<<<<
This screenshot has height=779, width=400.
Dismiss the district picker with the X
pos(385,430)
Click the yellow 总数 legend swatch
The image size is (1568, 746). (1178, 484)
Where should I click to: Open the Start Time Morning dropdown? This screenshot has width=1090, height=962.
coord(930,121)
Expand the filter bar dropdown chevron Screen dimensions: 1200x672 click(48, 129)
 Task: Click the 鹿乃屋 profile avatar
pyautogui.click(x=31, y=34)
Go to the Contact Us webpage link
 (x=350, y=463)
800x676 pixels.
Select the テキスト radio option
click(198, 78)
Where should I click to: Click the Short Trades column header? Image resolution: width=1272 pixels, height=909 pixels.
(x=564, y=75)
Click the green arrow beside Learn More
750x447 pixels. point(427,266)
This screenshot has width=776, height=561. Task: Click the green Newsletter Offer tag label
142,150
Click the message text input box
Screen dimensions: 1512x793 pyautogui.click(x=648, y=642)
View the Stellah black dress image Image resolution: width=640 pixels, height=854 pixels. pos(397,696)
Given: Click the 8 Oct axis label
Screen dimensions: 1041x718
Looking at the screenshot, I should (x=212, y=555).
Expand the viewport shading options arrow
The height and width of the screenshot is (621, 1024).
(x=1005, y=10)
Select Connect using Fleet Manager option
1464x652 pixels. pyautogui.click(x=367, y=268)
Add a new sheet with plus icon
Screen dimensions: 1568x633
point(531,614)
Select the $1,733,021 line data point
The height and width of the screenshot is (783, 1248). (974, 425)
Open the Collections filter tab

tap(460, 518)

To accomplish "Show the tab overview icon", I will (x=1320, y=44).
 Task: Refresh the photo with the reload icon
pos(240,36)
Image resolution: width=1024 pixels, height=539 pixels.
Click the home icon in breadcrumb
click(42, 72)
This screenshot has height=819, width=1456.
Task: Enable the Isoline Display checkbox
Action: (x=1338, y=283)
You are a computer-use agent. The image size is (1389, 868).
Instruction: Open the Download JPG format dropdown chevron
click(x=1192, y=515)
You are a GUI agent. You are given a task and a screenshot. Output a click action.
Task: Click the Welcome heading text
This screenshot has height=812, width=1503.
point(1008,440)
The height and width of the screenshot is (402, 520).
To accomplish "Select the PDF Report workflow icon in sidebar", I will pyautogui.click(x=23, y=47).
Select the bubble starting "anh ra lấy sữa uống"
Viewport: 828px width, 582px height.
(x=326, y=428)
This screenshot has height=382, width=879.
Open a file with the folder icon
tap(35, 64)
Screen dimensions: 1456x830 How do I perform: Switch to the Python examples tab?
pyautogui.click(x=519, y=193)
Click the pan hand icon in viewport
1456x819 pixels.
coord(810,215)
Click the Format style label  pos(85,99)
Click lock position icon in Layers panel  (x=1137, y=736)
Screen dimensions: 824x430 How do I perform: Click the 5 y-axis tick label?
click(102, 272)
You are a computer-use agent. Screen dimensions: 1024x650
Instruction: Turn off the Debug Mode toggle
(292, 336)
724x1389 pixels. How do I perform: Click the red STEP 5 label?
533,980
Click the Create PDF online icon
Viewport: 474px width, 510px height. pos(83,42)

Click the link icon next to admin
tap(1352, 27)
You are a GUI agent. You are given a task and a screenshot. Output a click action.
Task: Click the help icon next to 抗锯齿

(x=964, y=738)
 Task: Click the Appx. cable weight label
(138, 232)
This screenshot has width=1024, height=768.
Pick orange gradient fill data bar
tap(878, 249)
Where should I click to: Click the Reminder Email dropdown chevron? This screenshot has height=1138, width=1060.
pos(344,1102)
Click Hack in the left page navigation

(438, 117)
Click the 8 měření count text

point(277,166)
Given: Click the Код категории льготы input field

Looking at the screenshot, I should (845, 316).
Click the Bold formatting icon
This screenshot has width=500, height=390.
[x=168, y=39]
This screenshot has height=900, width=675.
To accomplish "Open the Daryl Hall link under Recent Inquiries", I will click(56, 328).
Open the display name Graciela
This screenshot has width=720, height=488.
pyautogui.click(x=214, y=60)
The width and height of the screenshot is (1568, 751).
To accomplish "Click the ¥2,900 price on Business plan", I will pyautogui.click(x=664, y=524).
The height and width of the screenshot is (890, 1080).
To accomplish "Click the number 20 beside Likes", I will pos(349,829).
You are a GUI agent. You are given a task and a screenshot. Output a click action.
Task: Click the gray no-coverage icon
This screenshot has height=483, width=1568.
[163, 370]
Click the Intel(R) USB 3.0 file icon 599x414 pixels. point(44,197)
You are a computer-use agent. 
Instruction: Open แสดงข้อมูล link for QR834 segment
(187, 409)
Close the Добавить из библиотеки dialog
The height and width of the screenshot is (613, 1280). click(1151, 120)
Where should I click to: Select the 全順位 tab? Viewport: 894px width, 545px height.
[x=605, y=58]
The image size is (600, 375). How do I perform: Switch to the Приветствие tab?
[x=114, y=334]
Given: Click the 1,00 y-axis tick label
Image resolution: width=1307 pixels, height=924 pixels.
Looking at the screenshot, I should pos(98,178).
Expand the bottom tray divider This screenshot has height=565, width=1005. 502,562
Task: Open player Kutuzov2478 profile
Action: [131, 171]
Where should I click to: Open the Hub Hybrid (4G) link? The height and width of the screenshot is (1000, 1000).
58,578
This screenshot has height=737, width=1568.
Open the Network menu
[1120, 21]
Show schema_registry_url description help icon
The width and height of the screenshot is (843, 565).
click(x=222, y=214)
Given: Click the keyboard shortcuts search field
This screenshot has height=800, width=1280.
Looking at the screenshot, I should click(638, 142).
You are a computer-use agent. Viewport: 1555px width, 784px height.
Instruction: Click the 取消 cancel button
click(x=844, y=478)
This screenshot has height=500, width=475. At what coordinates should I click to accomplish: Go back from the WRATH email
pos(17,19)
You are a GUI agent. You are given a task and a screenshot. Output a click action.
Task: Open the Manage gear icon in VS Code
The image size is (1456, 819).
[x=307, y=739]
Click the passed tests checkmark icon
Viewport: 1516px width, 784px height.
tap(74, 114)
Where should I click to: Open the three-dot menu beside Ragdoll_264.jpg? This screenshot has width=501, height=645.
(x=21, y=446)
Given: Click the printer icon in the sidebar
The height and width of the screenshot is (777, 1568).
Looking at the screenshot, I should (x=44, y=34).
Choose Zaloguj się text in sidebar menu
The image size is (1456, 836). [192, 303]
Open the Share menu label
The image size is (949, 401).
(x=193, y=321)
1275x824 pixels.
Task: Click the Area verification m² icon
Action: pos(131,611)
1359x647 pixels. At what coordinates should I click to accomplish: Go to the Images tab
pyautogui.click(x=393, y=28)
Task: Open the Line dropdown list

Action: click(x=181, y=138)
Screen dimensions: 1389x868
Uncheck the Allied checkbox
>>>>
§ GOAL: Please quote the data exactly, beginning at the line that contains "Where should I click to: Open the three-dot" and ending after the line that contains "Looking at the screenshot, I should (x=44, y=34).".

§ FINAL RESULT:
Where should I click to: Open the three-dot menu beside Ragdoll_264.jpg? This screenshot has width=501, height=645.
(x=21, y=446)
Given: Click the printer icon in the sidebar
The height and width of the screenshot is (777, 1568).
Looking at the screenshot, I should (x=44, y=34).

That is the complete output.